Issues covered in the films depend on what filmmakers submit. But usually it means films on architecture, landscape architecture, graphic design, product design and interior design. “And there are preservation issues, like this year’s “Battleship Berlin,” about a building that looks like a battleship – and the question is whether it should it be preserved or not,” he says.
The films are aimed at design professionals and design consumers – and at bringing the two groups together. ‘We talk to ourselves all the time but we’re not so good with a larger audience,” the architect says. “We hope to engage people to make better design whether they’re owners, clients, makers or users.”
The big idea?

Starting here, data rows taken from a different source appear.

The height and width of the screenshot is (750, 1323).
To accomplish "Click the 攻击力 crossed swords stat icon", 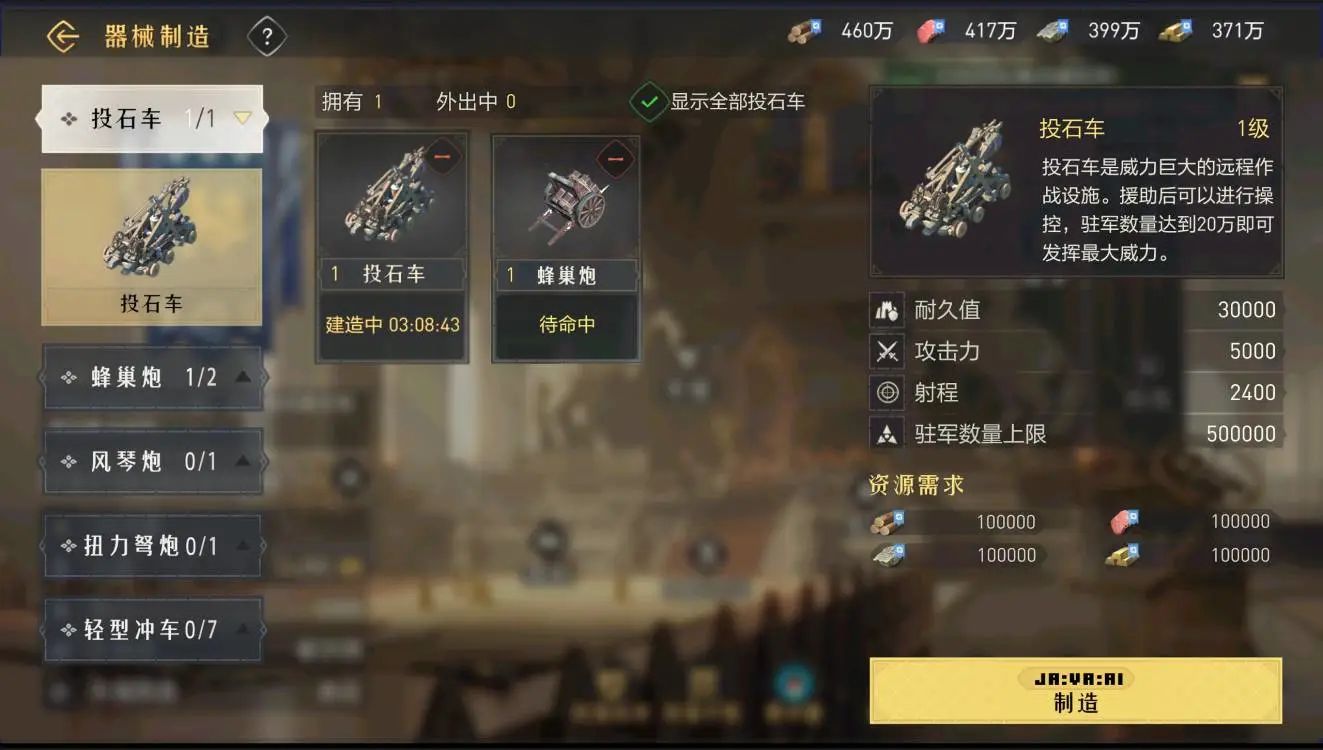I will 887,351.
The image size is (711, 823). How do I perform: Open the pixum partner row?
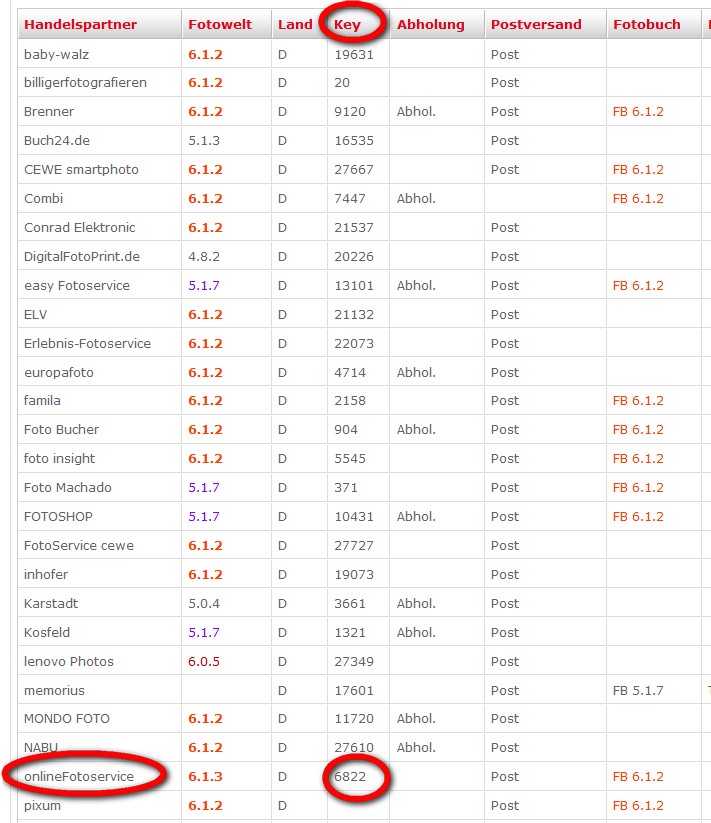click(x=42, y=805)
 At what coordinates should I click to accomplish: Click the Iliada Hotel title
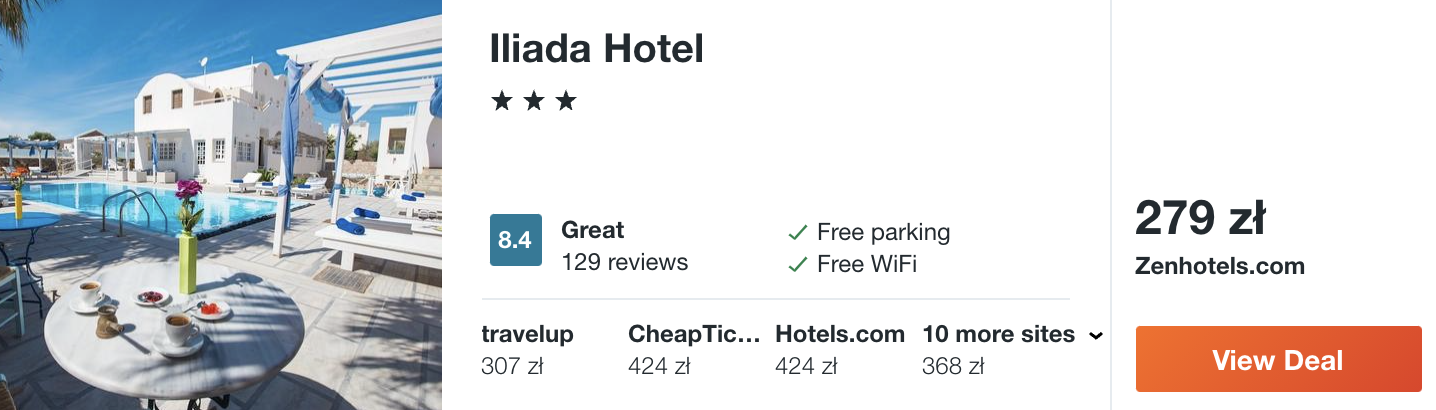coord(597,48)
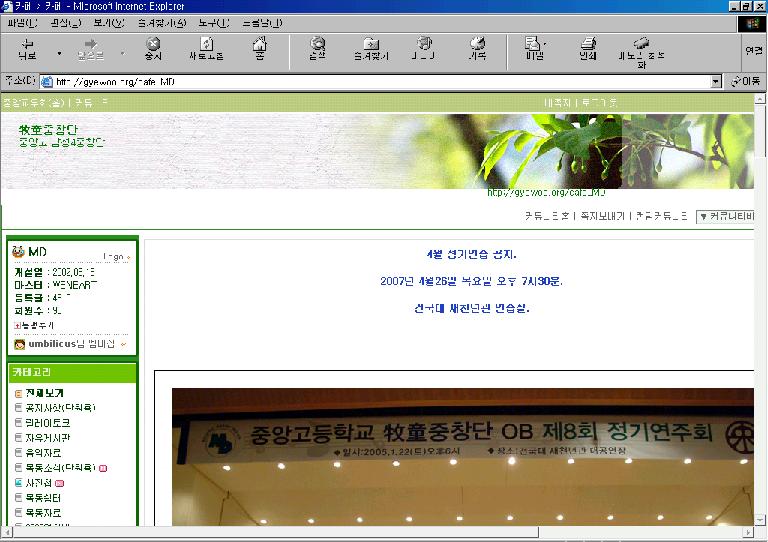Go to the Home page
768x542 pixels.
(259, 48)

To create a new dialog about architecture and design. “We hope to get more people to understand the value of it, and to get excited about new ways of thinking about it,” he says.
Film can tell stories about creative efforts in the world also – of making things, putting things together, trial- and-error and thinking big. And that’s part of the festival’s mission. “It’s for people who think about design, and those who don’t, to think about how important it is and how it can change things,” he says. “We want them to understand that design can make the world a better place.”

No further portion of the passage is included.